> _TASK LIST_
(1) Name each thing that the off-policy evaluation summary says DataCOPE does.
(2) From the off-policy evaluation summary, extract the passage from "When is Off-Policy" to "in LLM alignment.".

> _DOCUMENT TEXT_
*** Block opens ***

When is Off-Policy Evaluation (Reward Modeling) Useful in Contextual Bandits? A Data-Centric Perspective
This work addresses the need for precise policy evaluation in high-stakes domains like healthcare, offering a practical tool for safe deployment, though it is incremental by shifting focus from algorithms to data analysis.
The paper tackles the challenge of off-policy evaluation in contextual bandits by proposing DataCOPE, a data-centric framework that forecasts OPE performance, identifies inaccurate subgroups, and evaluates datasets without environment access, with empirical validation on healthcare datasets and scalability shown in LLM alignment.

*** Block closes ***

> _RAW DATA_
*** Block opens ***

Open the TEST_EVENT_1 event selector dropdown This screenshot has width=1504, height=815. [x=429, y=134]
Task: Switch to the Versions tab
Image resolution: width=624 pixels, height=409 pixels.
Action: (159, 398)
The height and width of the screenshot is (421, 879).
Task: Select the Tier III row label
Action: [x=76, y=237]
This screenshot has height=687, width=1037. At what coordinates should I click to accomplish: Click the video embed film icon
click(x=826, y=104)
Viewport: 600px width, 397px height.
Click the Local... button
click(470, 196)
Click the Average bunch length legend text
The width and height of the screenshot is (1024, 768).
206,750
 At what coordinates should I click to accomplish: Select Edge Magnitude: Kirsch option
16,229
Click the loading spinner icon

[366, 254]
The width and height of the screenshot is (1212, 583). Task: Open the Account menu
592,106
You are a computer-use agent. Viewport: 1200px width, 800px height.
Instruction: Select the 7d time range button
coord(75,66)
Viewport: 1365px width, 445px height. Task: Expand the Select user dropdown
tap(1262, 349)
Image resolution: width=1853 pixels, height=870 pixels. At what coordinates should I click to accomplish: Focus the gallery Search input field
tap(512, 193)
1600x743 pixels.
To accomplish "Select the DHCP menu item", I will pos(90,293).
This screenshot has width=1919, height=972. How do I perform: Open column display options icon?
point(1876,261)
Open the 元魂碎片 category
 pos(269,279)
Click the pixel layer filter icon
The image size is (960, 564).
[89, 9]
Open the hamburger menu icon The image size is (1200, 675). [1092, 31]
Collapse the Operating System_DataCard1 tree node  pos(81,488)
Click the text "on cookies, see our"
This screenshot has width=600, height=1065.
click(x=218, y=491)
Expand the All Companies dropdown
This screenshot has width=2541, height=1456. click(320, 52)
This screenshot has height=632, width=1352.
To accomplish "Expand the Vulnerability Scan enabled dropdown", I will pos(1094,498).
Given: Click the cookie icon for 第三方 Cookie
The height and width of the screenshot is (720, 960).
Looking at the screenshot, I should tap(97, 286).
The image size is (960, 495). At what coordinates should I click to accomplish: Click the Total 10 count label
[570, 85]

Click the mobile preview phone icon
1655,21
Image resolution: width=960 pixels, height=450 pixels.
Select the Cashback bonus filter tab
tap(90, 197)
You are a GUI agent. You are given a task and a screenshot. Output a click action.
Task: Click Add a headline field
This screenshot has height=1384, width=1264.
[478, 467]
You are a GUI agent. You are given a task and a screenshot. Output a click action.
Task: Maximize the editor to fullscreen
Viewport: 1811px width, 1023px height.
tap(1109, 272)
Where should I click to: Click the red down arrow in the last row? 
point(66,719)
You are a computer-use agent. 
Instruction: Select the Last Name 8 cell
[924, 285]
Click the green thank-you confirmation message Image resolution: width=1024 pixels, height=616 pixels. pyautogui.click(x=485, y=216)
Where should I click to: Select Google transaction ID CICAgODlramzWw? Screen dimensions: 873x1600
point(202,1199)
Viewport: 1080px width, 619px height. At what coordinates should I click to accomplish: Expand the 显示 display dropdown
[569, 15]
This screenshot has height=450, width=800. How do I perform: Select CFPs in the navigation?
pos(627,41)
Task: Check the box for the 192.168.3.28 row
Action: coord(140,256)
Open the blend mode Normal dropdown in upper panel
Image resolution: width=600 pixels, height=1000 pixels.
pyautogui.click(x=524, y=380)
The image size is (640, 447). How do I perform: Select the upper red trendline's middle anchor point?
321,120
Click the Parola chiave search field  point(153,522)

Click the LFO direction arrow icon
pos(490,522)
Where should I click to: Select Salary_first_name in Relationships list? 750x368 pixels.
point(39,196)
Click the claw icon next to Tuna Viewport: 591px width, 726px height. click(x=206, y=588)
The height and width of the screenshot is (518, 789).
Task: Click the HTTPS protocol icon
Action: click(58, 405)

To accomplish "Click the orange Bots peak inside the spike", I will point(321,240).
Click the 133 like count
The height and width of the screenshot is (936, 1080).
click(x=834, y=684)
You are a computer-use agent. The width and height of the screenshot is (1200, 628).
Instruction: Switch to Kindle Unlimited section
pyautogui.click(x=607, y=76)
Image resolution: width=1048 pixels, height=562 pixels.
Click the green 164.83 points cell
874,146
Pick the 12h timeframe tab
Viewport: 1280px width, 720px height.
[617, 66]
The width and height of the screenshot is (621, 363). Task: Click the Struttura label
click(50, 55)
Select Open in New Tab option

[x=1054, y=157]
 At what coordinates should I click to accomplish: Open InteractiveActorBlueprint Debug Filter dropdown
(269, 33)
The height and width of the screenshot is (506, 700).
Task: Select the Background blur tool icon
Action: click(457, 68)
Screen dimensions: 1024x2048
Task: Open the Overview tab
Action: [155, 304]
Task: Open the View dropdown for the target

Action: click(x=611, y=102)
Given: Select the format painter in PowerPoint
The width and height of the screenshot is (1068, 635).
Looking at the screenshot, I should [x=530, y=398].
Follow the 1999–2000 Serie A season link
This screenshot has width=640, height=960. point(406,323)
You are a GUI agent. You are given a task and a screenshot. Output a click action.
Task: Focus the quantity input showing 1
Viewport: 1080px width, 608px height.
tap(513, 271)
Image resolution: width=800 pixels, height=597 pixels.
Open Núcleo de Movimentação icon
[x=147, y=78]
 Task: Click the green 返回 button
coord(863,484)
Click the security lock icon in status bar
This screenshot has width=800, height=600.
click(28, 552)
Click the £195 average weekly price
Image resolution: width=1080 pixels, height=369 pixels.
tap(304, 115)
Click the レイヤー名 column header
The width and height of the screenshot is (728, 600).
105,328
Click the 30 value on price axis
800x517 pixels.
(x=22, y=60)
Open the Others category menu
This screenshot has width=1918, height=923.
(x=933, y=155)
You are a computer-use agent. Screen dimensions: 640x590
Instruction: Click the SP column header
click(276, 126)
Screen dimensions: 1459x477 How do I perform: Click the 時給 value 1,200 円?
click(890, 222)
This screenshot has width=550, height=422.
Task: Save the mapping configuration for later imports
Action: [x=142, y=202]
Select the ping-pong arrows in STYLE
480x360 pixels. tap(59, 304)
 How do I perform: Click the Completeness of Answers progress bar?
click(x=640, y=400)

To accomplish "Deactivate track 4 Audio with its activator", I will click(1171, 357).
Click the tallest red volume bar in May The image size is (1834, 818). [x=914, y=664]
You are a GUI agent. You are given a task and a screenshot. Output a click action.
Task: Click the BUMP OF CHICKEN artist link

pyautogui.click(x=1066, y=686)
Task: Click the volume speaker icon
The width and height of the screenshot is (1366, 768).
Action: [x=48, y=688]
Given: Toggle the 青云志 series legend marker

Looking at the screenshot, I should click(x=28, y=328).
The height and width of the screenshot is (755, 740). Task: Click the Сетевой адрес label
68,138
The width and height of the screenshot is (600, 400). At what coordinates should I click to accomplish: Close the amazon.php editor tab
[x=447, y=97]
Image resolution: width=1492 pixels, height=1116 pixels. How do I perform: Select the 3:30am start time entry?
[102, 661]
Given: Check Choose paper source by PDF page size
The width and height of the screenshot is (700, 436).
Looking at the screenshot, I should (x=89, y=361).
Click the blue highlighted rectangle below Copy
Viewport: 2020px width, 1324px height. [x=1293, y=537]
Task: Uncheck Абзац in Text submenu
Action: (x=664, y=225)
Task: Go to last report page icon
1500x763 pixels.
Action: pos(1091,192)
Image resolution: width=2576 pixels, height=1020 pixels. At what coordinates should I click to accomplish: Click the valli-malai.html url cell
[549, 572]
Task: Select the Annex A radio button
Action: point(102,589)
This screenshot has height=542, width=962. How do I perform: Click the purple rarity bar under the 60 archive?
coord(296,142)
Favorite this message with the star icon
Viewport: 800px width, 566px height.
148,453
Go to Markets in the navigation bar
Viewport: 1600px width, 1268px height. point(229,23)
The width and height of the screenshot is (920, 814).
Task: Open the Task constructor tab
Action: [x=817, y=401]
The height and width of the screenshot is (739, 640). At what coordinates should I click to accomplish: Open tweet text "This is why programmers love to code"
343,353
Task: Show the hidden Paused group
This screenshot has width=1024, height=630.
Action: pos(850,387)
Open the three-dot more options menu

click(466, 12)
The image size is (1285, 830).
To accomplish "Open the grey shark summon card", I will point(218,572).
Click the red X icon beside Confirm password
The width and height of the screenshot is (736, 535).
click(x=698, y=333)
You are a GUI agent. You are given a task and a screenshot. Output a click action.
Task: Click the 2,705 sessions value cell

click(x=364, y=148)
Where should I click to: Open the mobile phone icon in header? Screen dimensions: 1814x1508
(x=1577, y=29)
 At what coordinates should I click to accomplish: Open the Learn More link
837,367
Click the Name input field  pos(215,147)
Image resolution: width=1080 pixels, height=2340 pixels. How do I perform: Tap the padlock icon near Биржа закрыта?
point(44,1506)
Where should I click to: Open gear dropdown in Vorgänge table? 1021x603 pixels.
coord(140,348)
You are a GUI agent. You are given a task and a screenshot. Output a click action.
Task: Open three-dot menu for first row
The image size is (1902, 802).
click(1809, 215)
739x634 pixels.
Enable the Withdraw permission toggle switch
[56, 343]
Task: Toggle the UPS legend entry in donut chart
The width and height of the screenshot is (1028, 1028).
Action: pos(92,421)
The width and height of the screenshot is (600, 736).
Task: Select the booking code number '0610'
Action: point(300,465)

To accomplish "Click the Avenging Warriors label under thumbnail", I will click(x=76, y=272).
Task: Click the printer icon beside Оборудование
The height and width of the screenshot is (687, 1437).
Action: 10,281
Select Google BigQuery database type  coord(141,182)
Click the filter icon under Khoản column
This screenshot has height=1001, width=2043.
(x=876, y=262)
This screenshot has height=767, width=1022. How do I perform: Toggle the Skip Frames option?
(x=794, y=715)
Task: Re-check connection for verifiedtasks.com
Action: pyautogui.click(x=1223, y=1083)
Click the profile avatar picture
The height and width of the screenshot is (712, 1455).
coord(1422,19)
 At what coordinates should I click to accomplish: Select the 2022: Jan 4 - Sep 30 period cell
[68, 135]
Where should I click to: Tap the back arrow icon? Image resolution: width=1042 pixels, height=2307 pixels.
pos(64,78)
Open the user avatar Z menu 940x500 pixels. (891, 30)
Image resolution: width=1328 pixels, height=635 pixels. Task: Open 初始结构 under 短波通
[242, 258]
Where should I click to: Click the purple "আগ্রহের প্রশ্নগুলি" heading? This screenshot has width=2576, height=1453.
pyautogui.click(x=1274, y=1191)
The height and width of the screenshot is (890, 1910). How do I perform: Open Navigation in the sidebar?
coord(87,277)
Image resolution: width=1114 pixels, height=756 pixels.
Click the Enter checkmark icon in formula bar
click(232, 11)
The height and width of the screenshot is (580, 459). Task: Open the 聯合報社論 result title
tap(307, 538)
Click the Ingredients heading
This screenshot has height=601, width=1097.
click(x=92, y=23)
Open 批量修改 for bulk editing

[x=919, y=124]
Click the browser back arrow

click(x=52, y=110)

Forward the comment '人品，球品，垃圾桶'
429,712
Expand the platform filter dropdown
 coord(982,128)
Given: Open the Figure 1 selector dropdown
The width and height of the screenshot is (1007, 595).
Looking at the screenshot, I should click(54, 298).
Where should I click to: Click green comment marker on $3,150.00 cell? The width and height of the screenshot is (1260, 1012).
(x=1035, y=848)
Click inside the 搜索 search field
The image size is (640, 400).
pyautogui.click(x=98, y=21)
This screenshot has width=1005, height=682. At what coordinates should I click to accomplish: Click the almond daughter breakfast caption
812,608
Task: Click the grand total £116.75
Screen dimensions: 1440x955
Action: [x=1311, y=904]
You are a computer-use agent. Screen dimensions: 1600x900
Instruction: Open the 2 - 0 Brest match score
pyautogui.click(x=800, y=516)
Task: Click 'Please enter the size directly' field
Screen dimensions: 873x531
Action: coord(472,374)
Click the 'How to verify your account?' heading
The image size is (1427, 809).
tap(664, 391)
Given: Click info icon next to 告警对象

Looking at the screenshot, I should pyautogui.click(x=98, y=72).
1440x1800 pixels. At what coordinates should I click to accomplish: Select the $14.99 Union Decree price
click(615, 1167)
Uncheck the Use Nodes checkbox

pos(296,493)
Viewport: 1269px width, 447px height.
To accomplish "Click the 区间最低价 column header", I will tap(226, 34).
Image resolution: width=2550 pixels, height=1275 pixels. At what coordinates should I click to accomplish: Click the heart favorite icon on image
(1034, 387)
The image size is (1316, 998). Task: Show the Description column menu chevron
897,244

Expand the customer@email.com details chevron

*** Block closes ***

> _SOLUTIONS TO THE PROBLEMS_
(1)
- Forecasts OPE performance
- Identifies inaccurate subgroups
- Evaluates datasets without environment access

(2)
When is Off-Policy Evaluation (Reward Modeling) Useful in Contextual Bandits? A Data-Centric Perspective
This work addresses the need for precise policy evaluation in high-stakes domains like healthcare, offering a practical tool for safe deployment, though it is incremental by shifting focus from algorithms to data analysis.
The paper tackles the challenge of off-policy evaluation in contextual bandits by proposing DataCOPE, a data-centric framework that forecasts OPE performance, identifies inaccurate subgroups, and evaluates datasets without environment access, with empirical validation on healthcare datasets and scalability shown in LLM alignment.